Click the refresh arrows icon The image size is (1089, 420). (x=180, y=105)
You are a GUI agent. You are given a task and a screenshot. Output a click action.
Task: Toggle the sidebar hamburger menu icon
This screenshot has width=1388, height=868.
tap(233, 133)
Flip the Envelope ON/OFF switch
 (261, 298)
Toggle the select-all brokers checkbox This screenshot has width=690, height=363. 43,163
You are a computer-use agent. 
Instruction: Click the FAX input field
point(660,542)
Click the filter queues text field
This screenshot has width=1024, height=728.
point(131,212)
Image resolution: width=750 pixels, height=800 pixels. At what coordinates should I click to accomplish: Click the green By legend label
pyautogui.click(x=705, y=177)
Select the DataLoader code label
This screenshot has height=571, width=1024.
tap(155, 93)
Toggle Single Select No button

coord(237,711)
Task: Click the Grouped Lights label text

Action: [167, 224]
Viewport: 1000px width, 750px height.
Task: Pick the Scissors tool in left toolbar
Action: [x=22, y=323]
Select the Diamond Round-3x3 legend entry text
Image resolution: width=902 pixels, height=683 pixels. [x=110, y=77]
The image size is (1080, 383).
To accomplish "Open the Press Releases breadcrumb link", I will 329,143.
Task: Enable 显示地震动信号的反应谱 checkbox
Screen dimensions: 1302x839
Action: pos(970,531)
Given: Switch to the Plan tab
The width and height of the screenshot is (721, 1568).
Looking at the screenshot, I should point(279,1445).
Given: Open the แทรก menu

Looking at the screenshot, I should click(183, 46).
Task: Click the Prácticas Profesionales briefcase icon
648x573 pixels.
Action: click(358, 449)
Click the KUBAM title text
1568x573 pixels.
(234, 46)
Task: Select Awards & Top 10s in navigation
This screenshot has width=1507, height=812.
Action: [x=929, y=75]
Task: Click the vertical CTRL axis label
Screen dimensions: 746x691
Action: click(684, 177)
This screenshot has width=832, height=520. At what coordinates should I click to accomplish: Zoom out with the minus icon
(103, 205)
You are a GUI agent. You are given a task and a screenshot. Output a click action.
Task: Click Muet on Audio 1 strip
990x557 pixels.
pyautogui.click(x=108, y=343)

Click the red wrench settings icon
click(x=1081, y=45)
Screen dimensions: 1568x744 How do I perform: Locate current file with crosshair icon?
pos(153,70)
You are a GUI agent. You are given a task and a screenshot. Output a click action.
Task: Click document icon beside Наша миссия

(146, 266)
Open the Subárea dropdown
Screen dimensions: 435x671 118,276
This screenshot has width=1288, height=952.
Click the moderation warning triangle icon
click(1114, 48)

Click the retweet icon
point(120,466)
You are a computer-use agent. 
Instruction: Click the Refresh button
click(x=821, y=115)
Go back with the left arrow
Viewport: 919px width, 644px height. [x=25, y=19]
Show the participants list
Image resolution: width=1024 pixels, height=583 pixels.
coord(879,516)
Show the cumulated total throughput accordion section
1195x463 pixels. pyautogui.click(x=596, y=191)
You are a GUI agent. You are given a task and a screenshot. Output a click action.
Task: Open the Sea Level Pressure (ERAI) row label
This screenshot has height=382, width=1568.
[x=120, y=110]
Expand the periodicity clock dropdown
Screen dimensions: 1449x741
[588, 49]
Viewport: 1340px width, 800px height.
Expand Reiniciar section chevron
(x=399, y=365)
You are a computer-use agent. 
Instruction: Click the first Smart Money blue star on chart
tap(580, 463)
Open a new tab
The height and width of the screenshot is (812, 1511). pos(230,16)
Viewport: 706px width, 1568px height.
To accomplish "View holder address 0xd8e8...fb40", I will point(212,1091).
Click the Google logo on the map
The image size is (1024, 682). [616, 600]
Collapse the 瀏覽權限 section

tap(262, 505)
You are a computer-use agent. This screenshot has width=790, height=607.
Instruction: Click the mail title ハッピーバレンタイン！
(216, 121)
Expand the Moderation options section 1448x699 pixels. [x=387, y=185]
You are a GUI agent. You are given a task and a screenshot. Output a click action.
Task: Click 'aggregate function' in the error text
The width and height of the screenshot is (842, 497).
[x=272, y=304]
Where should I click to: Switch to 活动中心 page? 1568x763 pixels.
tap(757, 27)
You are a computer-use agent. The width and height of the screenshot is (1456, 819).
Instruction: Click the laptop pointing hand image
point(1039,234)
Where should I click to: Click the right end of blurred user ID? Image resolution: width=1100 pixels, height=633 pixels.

------

## Work to do
In the records, take the part that opens with the line containing "Expand the Moderation" and closes with the line containing "[x=272, y=304]", and swap "error text" for "warning text". Give back only those lines, leaving everything else unchanged.

## Solved exercise
Expand the Moderation options section 1448x699 pixels. [x=387, y=185]
You are a GUI agent. You are given a task and a screenshot. Output a click action.
Task: Click 'aggregate function' in the warning text
The width and height of the screenshot is (842, 497).
[x=272, y=304]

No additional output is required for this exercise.